About 4 months ago, I sent a self addressed stamped envelope to these people and a couple of weeks later, that envelope was filled with a very small baggie containing about 1 tsp. of white flakes. I got all giddy and immediately started reviving this sourdough into an active starter. The legend is that this sourdough starter has been alive since the Oregon Trail times. The man that started this all was Carl Griffith.
"Carl T. Griffith, who gave a sourdough starter to anyone who asked, or who sent him a self-addressed stamped envelope, died early in the year 2000 at the age of 80. He is known for his generosity and the high quality and vitality of his sourdough starts, which came from a sourdough culture carefully nurtured and preserved in his family for over 150 years."
Since Carl has passed, his friends and family have been continuing the tradition by sharing the starter with anyone who wants it for free. Isn't that just so fun?

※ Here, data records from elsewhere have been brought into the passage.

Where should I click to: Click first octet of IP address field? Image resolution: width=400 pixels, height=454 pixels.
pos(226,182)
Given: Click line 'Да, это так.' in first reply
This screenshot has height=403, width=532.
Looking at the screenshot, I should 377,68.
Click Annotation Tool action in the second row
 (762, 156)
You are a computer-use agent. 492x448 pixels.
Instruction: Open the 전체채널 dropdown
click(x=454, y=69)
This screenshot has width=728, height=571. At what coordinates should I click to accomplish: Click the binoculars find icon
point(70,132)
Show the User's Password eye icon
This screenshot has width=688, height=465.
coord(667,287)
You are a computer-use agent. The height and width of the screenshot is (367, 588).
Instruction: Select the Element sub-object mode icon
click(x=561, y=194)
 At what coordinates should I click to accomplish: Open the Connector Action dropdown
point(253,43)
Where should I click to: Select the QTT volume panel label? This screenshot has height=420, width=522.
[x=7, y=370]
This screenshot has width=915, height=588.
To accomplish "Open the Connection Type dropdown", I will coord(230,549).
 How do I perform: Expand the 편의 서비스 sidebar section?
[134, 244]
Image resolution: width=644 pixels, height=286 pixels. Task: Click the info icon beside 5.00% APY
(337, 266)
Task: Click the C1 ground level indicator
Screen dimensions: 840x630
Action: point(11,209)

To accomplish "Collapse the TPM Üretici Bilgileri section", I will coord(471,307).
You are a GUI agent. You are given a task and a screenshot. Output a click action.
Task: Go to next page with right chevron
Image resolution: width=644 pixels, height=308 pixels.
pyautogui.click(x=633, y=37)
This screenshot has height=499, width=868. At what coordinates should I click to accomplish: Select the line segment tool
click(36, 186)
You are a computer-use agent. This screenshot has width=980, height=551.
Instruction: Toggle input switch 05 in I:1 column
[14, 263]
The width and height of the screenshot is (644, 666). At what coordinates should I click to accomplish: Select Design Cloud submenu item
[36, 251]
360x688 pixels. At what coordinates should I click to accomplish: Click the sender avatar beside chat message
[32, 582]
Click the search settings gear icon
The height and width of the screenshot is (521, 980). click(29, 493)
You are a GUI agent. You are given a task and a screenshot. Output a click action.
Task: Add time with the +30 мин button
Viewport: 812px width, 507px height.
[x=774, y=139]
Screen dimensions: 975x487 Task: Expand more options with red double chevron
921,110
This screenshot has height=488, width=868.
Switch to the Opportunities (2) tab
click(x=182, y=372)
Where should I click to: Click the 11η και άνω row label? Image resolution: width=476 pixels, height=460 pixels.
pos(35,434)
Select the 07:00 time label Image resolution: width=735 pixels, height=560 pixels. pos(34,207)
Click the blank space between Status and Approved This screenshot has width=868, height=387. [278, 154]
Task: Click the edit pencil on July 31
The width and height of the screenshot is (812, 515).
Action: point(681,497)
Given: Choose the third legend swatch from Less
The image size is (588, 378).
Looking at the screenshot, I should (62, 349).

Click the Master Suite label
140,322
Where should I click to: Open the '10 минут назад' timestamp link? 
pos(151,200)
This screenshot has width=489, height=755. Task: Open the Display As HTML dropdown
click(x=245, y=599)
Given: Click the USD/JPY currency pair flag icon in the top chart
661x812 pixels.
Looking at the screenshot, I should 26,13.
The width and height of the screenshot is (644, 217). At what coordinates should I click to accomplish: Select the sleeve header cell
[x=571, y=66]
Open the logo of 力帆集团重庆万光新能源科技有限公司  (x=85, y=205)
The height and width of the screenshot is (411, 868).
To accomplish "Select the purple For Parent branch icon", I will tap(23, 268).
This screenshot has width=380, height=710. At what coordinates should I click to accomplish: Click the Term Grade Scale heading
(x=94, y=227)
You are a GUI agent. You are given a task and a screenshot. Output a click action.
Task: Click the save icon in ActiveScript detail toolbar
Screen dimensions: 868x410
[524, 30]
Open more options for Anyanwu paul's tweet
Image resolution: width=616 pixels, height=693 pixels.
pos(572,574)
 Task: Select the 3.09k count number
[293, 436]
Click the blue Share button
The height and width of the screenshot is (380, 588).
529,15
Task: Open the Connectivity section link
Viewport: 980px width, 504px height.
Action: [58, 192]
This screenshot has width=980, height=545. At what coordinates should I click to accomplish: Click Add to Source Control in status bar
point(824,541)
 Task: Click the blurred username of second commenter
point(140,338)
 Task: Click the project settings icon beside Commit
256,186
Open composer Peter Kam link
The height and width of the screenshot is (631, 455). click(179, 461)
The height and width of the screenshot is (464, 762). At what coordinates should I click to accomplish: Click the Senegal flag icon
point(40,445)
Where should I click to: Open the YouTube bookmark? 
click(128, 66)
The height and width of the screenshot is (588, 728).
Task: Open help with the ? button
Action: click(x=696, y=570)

When I first got the starter, I experimented with sourdough bread for a couple of weeks and found the San Francisco bread to be the tastiest, especially as french toast. I also made an incredible pizza crust and can't for the life of me find the recipe I used. When I tried to duplicate it on Deacon's Birthday, it majorly flopped and I sent Andy out to Little Caesar's just before our company arrived.
Here's what's been going on in the land of sourdough bread at my house this week. It seems like a lot of work, but it's REALLY not. I'm finding that sourdough bread can be quite flexible for you as long as it has enough time to do its thing. And if you don't have enough time, just add some commercial yeast to help it rise like normal bread.
- Sunday: Fed Sourdough Starter and let sit overnight
- Monday: Started a sponge for sanfrancisco sourdough by adding flour and water to some starter and letting sit for 24 hours
- Tuesday: Added more flour, water and salt to sponge to make bread dough, kneaded for 15 minutes, let rise 2 hours, deflated, let rise another hour, kneaded again a tiny bit and put into loaf pans. By now, It's like 9:00pm, so I put the bread in the fridge so that it wouldn't rise too much.
- Wednesday: The bread didn't rise much in the fridge so it is now rising in the oven with the light on.
I expect to start baking this bread within the next hour. It's fun because you get to spritz the side of the oven with water and watch it steam up. That makes the crust nice and hard.
And here's the other yummy living food I made this week.
Homemade yogurt isn't as difficult as it seems either. All you need is milk and some yogurt or a yogurt starter. I have a yogurt maker so I use the directions from it, but I have heard that you really don't need one to make your own. You can use a crock pot or your oven to make it. Honestly, it really tastes the best with whole milk both thickness and texture but you can make it reduced fat or fat free by thickening it up with powdered milk which I have done before. It is a great healthy alternative to commercial yogurt to give to the children also. Deacon likes his with crunchies (granola) on top. I like to put a bit of honey to sweeten it as well.
So there you have it, some good old fashioned food science right here in my kitchen.
The bedroom is still in the works, we ran out of paint so we have just a bit more to go before it is completely painted. I have a few DIY decorating projects that I'm planning to do in there too. I'm excited. My first order of business is to go buy a staple gun.